In case you missed a lot of the hoopla in the personal finance world, “guru” Suze Orman has recently debuted a branded prepaid debit card called the Approved Card that she’s built from the ground up. Suze boasts that this card is “better than cash” and gives you reasons why the Approved Card is the smart choice for you, including staying debt free, claiming it’s safer than cash, FDIC insured, free identity protection, free credit scores, reports, and monitoring, and a low monthly fee. Personal finance bloggers were skeptical of why someone who once talked down on the Kardashians for a prepaid card was debuting their own. The card comes with a lot of fees also, including, but not limited to:

  • $3 monthly fee
  • $2 ATM withdrawal fee (waived for 30 days with qualifying direct deposit or bank transfer)
  • $1 balance inquiry fee (waived for 30 days with qualifying direct deposit or bank transfer)
  • $2 over-the-counter cash withdrawal fee
  • $2 per call customer service call fee (you only get one free call per calendar month)
  • $2 paper statement fee
  • $9.95 per transaction same day bill payment fee

That’s a lot of fees! She mentions that she’s trying out a Credit Project, where she works with TransUnion and sends your transaction information to see if including that data will affect your credit. There’s a lot of questions left and unanswered and people left unimpressed. Never mind the heated Twitter debate between Suze and multiple personal finance bloggers which resulted in name calling. So what other personal finance products are there that Suze could have endorsed or branded instead of this Approved Card that could’ve really helped her fans:

PerkStreet Checking Account

If Suze was really gung-ho about working with Bancorp, I think a great product she could’ve backed was the Perkstreet Checking Account. As a former customer myself, PerkStreet’s checking account offers, well, perks! Things they offer that the Approved Card lacks include:

  • 2% cash back on non-PIN debit card purchases (for your first 3 months or with a balance of $5,000. After 3 months or under $5,000, 1% cash back)
  • 5% cash back on PowerPerks categories
  • No monthly fees for active account holders
  • Free online bill pay
  • Access to 42,000 ATMs (as opposed to Approved Card’s 35,000)

An in-house solution that she overlooked. She could’ve offered her branded card through PerkStreet and still market staying out of debt and teaching financial responsibility, and saving money for your emergency fund.

Credit Karma

This probably wasn’t an option because Credit Karma is completely free. So free, in fact, they don’t ask for your credit card. Credit Karma does daily credit monitoring, gives you your TransUnion credit score for free along with a credit report card, which grades you in different parts of your credit report:

  • Open credit card utilization
  • Percent of on-time payments
  • Average age of open credit lines
  • Total accounts
  • Hard credit inquiries
  • Derogatory marks
  • Total debt
  • Debt to income ratio

You get to see where you stand as far as your credit score compared to the nation in different age groups, and use a Credit Simulator to gauge where your credit score will be if you consider multiple factors.

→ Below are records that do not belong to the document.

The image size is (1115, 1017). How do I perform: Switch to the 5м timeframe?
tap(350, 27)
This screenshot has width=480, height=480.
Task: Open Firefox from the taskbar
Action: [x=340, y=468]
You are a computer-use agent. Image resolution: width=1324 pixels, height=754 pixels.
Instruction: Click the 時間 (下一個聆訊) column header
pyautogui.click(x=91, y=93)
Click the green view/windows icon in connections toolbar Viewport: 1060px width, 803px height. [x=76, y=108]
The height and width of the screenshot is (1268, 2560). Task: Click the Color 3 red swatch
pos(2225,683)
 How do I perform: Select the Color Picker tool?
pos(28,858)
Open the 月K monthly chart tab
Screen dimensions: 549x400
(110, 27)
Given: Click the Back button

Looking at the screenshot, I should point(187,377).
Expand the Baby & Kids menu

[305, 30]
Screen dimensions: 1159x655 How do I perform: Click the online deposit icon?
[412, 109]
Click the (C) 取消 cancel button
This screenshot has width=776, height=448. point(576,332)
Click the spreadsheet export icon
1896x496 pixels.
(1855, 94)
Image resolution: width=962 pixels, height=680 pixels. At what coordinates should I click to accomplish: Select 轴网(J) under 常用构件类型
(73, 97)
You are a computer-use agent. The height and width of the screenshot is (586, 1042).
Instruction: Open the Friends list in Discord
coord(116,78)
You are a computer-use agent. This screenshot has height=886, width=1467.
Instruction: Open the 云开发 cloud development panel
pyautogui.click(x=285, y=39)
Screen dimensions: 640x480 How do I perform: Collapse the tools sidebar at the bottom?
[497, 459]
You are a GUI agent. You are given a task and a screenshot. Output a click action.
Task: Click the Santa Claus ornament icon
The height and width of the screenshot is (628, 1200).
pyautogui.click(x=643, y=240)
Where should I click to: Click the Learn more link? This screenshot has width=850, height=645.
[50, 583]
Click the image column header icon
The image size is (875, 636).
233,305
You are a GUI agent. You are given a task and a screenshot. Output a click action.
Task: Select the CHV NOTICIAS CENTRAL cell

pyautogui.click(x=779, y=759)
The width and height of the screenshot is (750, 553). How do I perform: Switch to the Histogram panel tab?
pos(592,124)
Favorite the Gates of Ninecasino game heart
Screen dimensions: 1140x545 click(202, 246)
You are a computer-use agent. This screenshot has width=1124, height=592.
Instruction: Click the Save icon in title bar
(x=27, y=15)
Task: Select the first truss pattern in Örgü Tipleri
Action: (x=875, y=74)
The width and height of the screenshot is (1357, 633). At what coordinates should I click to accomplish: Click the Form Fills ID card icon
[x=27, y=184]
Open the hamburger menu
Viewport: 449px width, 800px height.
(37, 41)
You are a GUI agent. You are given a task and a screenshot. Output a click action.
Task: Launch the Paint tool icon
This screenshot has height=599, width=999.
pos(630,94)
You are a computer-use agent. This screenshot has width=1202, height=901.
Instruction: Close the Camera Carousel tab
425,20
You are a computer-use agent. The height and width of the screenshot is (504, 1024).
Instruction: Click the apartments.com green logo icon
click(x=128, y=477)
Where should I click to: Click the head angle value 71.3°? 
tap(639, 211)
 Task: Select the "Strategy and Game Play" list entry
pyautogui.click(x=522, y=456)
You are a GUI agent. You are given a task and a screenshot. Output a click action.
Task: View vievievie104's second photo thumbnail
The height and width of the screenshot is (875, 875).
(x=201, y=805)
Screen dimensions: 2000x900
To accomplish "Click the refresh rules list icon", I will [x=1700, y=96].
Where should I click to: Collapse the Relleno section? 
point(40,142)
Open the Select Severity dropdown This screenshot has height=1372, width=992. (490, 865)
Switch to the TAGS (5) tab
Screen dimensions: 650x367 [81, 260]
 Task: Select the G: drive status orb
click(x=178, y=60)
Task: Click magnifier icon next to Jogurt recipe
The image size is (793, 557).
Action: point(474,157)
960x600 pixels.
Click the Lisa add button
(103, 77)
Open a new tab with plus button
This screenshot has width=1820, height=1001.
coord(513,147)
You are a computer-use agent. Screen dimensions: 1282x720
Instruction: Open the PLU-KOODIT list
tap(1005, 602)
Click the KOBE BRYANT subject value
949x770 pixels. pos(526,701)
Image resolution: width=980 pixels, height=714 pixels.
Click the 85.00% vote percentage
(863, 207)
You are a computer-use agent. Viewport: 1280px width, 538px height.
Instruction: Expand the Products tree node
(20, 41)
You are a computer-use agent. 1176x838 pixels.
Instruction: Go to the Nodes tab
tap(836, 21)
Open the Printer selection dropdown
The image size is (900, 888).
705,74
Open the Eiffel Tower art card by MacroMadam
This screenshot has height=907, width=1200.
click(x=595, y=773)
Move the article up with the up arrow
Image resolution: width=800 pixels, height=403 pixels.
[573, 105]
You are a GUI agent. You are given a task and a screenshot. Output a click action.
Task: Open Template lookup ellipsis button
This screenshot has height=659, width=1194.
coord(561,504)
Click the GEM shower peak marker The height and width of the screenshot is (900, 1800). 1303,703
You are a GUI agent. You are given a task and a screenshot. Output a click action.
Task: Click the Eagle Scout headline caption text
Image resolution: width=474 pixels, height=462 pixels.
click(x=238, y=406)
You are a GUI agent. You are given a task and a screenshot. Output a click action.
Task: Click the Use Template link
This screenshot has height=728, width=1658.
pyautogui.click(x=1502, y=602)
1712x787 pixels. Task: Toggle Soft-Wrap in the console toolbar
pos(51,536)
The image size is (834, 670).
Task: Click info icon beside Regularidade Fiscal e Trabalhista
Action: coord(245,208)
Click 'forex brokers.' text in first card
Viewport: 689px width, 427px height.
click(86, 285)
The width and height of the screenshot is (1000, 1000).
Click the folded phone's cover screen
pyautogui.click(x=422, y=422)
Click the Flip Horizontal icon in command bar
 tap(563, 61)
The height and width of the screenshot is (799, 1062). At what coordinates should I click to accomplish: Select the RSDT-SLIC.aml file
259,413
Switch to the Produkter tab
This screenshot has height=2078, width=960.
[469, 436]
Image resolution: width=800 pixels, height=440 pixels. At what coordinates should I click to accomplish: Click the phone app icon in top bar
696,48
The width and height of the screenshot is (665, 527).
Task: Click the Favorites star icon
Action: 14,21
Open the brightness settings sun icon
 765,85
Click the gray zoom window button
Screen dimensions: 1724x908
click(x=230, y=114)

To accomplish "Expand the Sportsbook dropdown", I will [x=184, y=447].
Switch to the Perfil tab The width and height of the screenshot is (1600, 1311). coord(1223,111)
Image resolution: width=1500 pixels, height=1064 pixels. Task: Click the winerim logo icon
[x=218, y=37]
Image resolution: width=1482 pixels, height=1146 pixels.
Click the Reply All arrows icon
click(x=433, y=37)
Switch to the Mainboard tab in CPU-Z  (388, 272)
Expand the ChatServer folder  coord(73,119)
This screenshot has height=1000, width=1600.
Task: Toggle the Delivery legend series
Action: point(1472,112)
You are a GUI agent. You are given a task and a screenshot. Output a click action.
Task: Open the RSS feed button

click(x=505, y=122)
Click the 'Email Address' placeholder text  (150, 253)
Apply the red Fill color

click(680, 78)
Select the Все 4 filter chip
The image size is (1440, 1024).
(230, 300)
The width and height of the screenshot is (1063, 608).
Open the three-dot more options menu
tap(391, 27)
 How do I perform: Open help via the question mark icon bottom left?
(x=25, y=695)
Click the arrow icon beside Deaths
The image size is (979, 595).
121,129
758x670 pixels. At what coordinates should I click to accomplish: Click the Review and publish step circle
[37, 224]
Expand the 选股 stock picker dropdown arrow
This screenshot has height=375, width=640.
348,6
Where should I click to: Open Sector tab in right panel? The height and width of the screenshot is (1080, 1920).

One thing Suze may not approve of is the fact that Credit Karma gives you personalized credit card offers based on what they think will save you money, rebuild your credit, and even secured credit cards. But this looks like a much better deal than the Approved Card’s offer.

Personal Finance Calculator

If Suze really wanted a tangible product that people could hold in their hands, and something to make money off of, I think a personal finance calculator would have worked well. We went over the Personal Financial Calculator for Dummies that allows you to calculate when you can pay off debt, how much is needed to pay off debt, how long it’ll take to build your emergency fund, and how much you need to buy a house. Aren’t these all things that Suze advocates for? The 10 digit calculator retails on Amazon for $29.99, which would’ve been a one time price for consumers instead of nickel and diming them with fees here and there.

A Suze branded personal finance calculator could have included buttons and settings to find out if you’re approved or denied for things that you want, just like she does on TV. You could insert your account balances, your amount of debt, and your income and come up with the same calculations as she does. It would be like Suze in your pocket, a genius plan that she must have overlooked.

There are so many products that Suze could have endorsed or created, and it seems as if she decided to go with a card that takes more money than it makes. What do you think?